Stored records:
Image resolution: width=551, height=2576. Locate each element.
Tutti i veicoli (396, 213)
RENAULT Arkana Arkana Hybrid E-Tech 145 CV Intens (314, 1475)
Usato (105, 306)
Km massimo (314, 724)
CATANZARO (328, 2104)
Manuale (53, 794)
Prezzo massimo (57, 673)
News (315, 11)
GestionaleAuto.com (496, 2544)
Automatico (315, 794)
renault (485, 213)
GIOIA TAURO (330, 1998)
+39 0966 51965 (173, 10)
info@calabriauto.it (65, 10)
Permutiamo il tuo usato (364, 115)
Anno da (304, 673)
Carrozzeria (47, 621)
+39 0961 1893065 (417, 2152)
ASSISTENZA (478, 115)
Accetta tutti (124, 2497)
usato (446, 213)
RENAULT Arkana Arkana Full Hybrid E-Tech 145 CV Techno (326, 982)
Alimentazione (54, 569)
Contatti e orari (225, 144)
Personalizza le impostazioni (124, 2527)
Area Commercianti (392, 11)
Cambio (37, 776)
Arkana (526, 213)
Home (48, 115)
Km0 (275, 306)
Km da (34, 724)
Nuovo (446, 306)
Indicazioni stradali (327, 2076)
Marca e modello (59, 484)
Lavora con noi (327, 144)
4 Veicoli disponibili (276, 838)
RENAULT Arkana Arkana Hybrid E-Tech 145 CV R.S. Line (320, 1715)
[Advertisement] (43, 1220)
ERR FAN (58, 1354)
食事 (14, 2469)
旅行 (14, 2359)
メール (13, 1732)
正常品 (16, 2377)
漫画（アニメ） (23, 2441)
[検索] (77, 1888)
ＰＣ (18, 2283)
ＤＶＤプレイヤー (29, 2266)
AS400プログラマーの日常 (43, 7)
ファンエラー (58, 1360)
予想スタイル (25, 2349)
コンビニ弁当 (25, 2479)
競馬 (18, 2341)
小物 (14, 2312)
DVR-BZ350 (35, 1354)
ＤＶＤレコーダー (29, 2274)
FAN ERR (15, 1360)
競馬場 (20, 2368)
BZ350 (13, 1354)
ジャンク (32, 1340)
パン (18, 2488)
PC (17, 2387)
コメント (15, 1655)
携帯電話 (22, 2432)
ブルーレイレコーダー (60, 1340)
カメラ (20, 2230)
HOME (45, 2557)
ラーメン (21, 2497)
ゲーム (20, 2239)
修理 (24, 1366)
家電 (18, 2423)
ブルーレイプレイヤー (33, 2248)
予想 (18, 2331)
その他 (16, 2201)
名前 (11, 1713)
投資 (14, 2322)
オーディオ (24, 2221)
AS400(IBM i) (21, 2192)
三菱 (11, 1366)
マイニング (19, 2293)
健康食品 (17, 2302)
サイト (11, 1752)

Instructions for the task.
Beginning at the opening line of the data, transcribe each line exactly until you reach the line with "小物 (14, 2312)", which you also include, and go no further.

Answer for this exercise.
Image resolution: width=551, height=2576. Locate each element.
Tutti i veicoli (396, 213)
RENAULT Arkana Arkana Hybrid E-Tech 145 CV Intens (314, 1475)
Usato (105, 306)
Km massimo (314, 724)
CATANZARO (328, 2104)
Manuale (53, 794)
Prezzo massimo (57, 673)
News (315, 11)
GestionaleAuto.com (496, 2544)
Automatico (315, 794)
renault (485, 213)
GIOIA TAURO (330, 1998)
+39 0966 51965 (173, 10)
info@calabriauto.it (65, 10)
Permutiamo il tuo usato (364, 115)
Anno da (304, 673)
Carrozzeria (47, 621)
+39 0961 1893065 (417, 2152)
ASSISTENZA (478, 115)
Accetta tutti (124, 2497)
usato (446, 213)
RENAULT Arkana Arkana Full Hybrid E-Tech 145 CV Techno (326, 982)
Alimentazione (54, 569)
Contatti e orari (225, 144)
Personalizza le impostazioni (124, 2527)
Area Commercianti (392, 11)
Cambio (37, 776)
Arkana (526, 213)
Home (48, 115)
Km0 (275, 306)
Km da (34, 724)
Nuovo (446, 306)
Indicazioni stradali (327, 2076)
Marca e modello (59, 484)
Lavora con noi (327, 144)
4 Veicoli disponibili (276, 838)
RENAULT Arkana Arkana Hybrid E-Tech 145 CV R.S. Line (320, 1715)
[Advertisement] (43, 1220)
ERR FAN (58, 1354)
食事 (14, 2469)
旅行 (14, 2359)
メール (13, 1732)
正常品 (16, 2377)
漫画（アニメ） (23, 2441)
[検索] (77, 1888)
ＰＣ (18, 2283)
ＤＶＤプレイヤー (29, 2266)
AS400プログラマーの日常 (43, 7)
ファンエラー (58, 1360)
予想スタイル (25, 2349)
コンビニ弁当 (25, 2479)
競馬 (18, 2341)
小物 (14, 2312)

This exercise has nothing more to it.